Note: The bodice lining is longer than the bodice (see later pictures where I piece them together), so it is helpful to do your mockup with the bodice itself, as you will more easily be able to determine where your waistline should be.

After the bodice was in place, I pinned the straps on. Don’t sew them down before trying them on! Everyone’s shoulders are different, both in length and angle. Once I had lengthened the straps by a few inches—which I always have to do for any pattern—I had a friend mark the angles at which they lay best against the bodice front and back (remember, though, this is a drop shoulder dress, so the straps lay across the rounded part of the shoulder). It would have been impossible to do any of the fittings for this dress without help, which was a good reminder of how communal an activity sewing could be in the 19th century.

Now I was ready to begin the final version. The pattern tells you to cut both the sleeves and bodice fabric on the bias, since that’s how Mary Gregg did it. You don’t have to, though. The direction of my print was just not appropriate for a bias cut bodice, and I figured that cutting on the grain instead would also keep the bodice more stable. I kept the sleeves on the grain as well, which I’ll talk about in my sleeves post.

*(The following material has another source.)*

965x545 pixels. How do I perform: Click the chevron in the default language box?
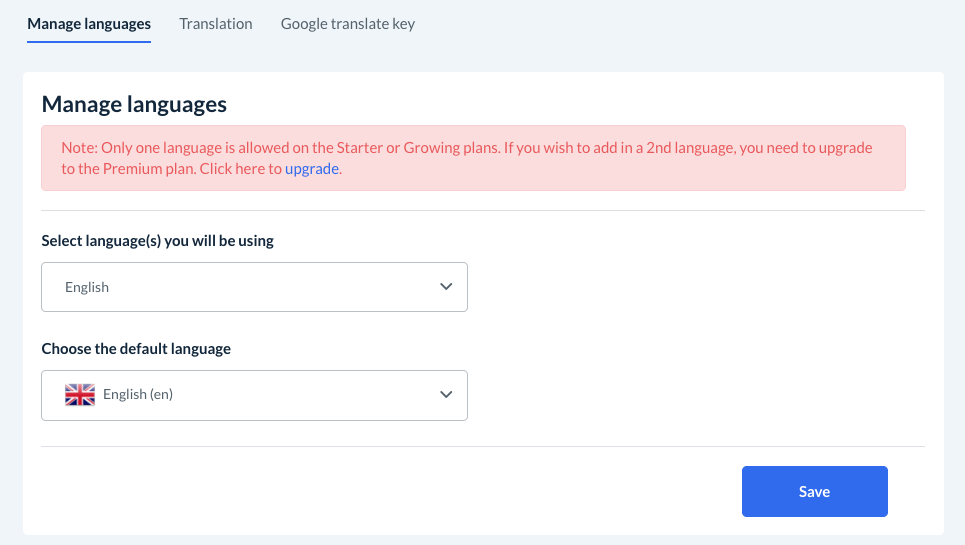[x=446, y=395]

The first steps are to construct the bodice front piece and the two back pieces. The instructions for this are fairly straightforward. I did all the visible finishes by hand, and the interior ones by machine. I was really pleased with my pattern matching on the back and side body pieces

Front piece. The gathers go at the shoulders and at the bottom between the darts.
Back piece. Pattern matching!

Next, I ran gathering stitches at the waist and shoulders on the front piece, and the waist and neck on the back. They’re gathered later on, so I didn’t actually make the gathers yet. The instructions only show one row of gathering stitches, but I did two, so the gathers would be tidier and easier to control.

After that, I stitched together the lining. The first fitting is done with the lining only, and all I did was pin it closed and have a friend mark the center back on both sides. After removing it, I drew another line just outside of each, 1/8” out at the top and 5/8” out at the bottom. These eventually became the fold lines at the back opening of the dress. There was a LOT of extra fabric, so don’t worry if that happens to you as well. This is what it looked like:

This is from my mockup, but it’s pretty much the same.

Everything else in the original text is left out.